Every time you search for a word, term or phrase the search engine compares it to records it has already stored away in it’s database. It’s aim is to find the most relevant result to match the keywords that have just left your fingers.

Google is the world’s most popular search engine, so with this in mind I will refer to how “google” works in place of saying how “a search engine works”. Ok let’s kick it off.

The google spider is constantly crawling the web, indexing content, recording links between sites, noting what names are given to pages, how the names of these pages relate to the content within those pages and in turn how they are relevant to the overall theme of the website. The word relevant is very important here. Google wants to establish what results to return to the searcher that are most relevant to the search phrase used.

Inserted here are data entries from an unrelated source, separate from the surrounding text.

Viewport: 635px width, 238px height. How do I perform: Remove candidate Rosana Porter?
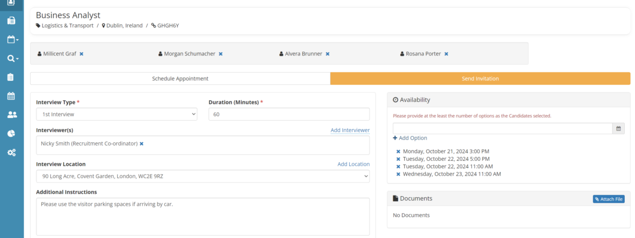pyautogui.click(x=446, y=54)
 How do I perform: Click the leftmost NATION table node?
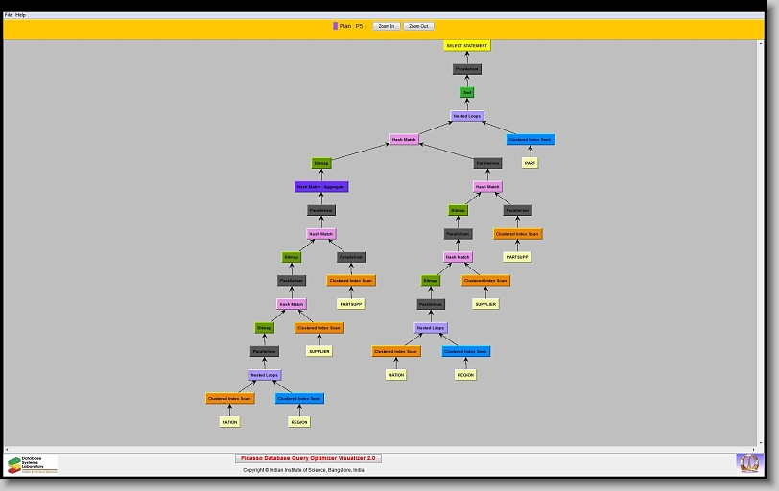coord(229,422)
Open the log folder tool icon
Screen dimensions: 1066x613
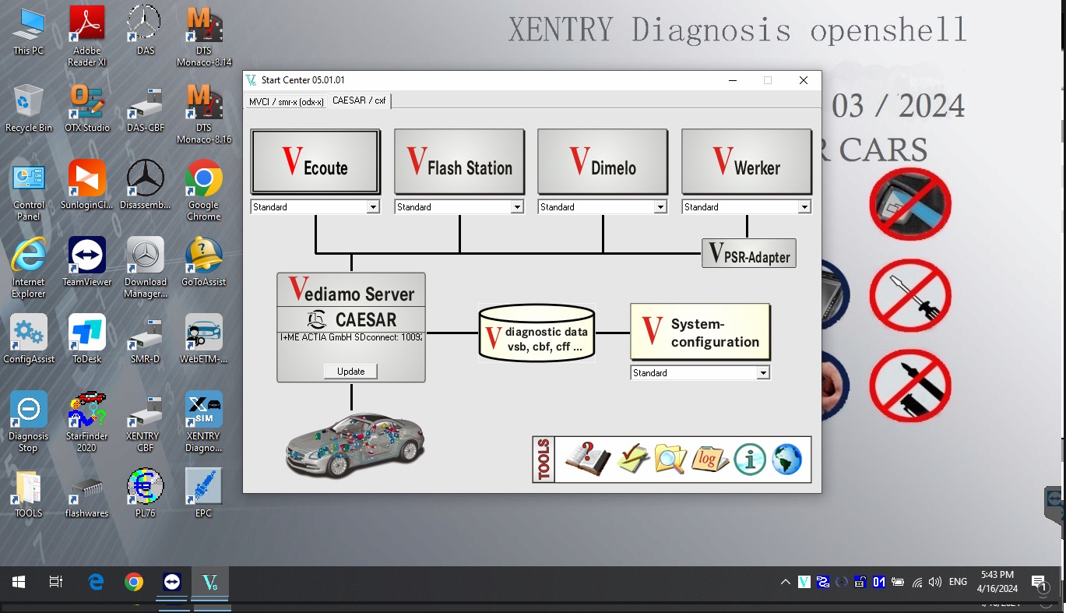click(709, 460)
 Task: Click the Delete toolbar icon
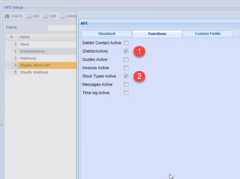(x=63, y=16)
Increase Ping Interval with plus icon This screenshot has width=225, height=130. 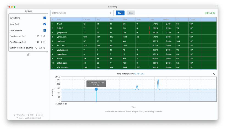click(x=45, y=36)
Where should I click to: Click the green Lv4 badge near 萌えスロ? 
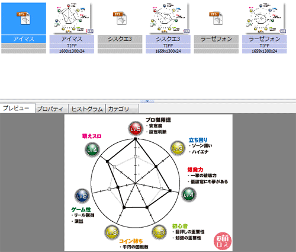[92, 149]
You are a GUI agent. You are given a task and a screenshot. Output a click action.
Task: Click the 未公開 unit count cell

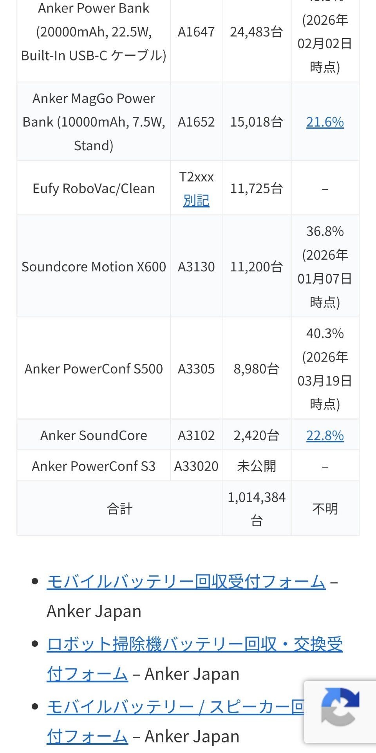257,466
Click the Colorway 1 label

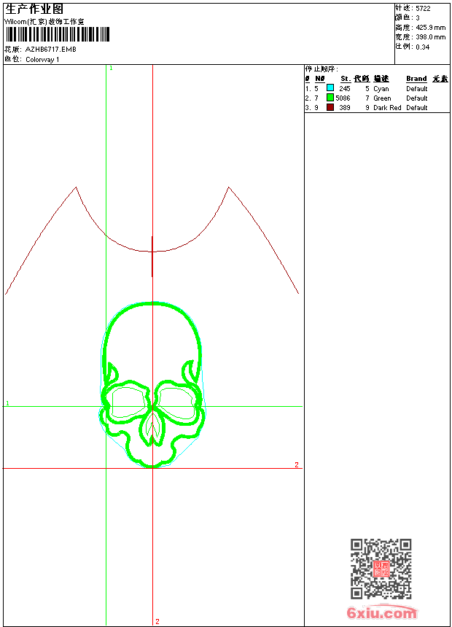click(x=43, y=59)
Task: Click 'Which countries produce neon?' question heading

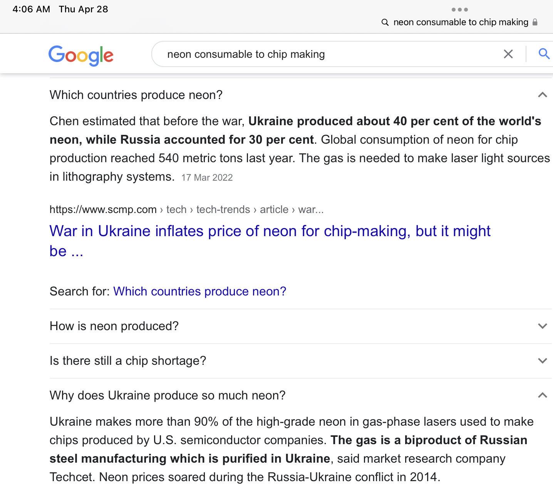Action: pyautogui.click(x=136, y=95)
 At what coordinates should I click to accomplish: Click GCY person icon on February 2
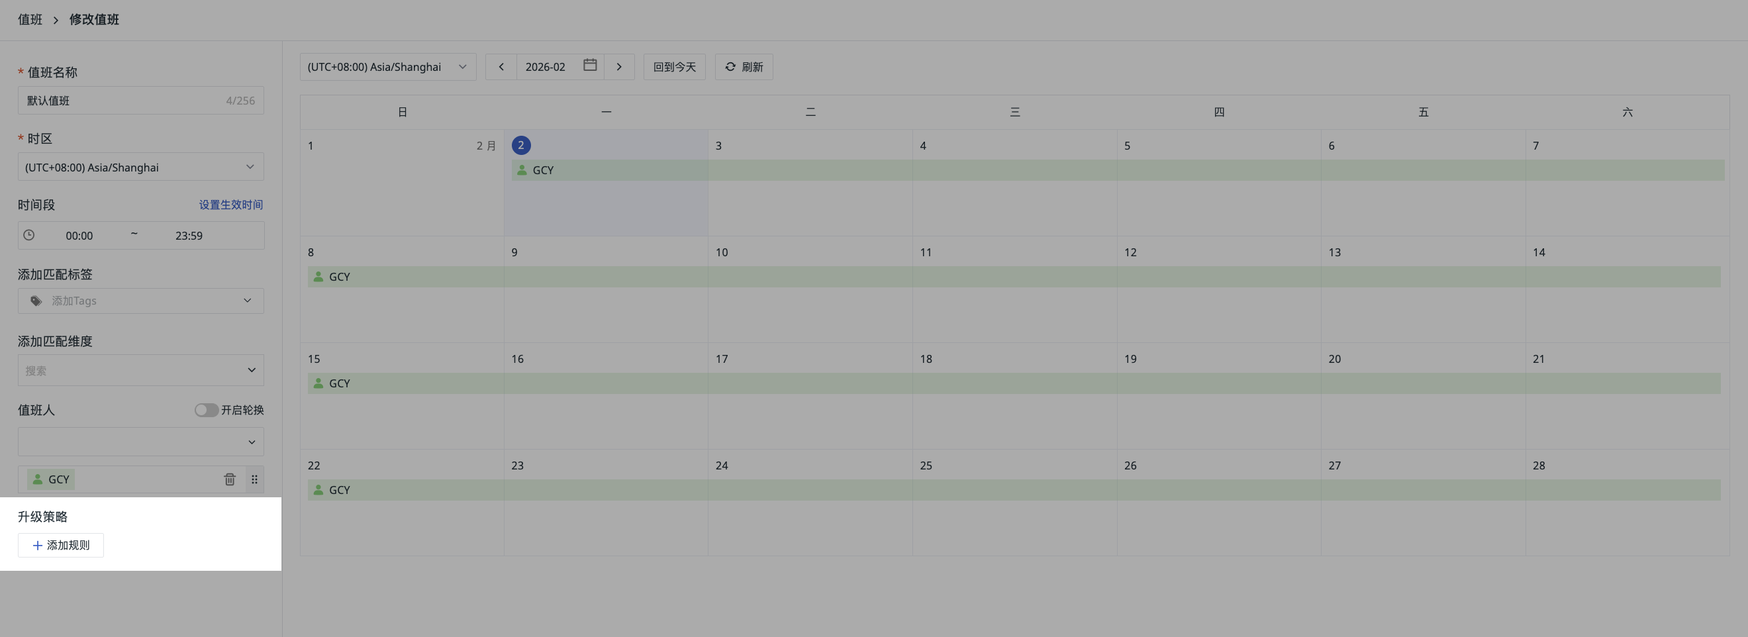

The spider has two main tasks Gather and Record


  • Gather (Crawl)            The spider crawls it’s way from site to site, through pages and pages, looking for content and links. These links can be internal links that connect to other pages within the site that the spider is currently on or they can be a link out to another site.


  • Record (Index)            We all know that trawling through paper files for specific information can be made far easier if we have a system of reference or index. We also know how important it is to be able to trust the index to help you find what you are looking for.


Google’s continued success rides on it’s ability to return relevant results.

Imagine the frustration a school secretary would feel if he or she was looking for the file that contained the names of the members of this years soccer panel only to find that contained within the Sports/soccer section is a document related to some recent landscaping done at the school grounds instead of her intended find. It gets worse, when she goes to place this document where it belongs in the Contractors/local/groundcare she finds the school policy document on bullying.

If this sort of thing were to happen every time you used google, you’d most likely stop using it.

Once gathered what information does google record?


  • The content and structure of each page


  • All pages linked to from this page internal (within the site) and external (to another site)


  • All links that come into this page


  • HTML tags (page title, headings, text describing images etc.)


Once recorded what does google do with this information?


Google applies it’s own algorithms or formulae to the records. These are sets of calculations used to determine just how relevant a websites content is to a particular search term. These algorithms are sophisticated, complicated and very secret. Each of the major search engines has it’s own algorithm and this is essentially what makes them different from each other.

The main factors that google considers in forming it’s decision on relevancy are

  • The number and authority of related websites that link to the page


  • The relevance of the content on the page to the particular search query




If google really wants to return the appropriate results and you want your website to be at the top end of these results, then you must meet it at least half way. That’s where Search Engine Optimisations come in.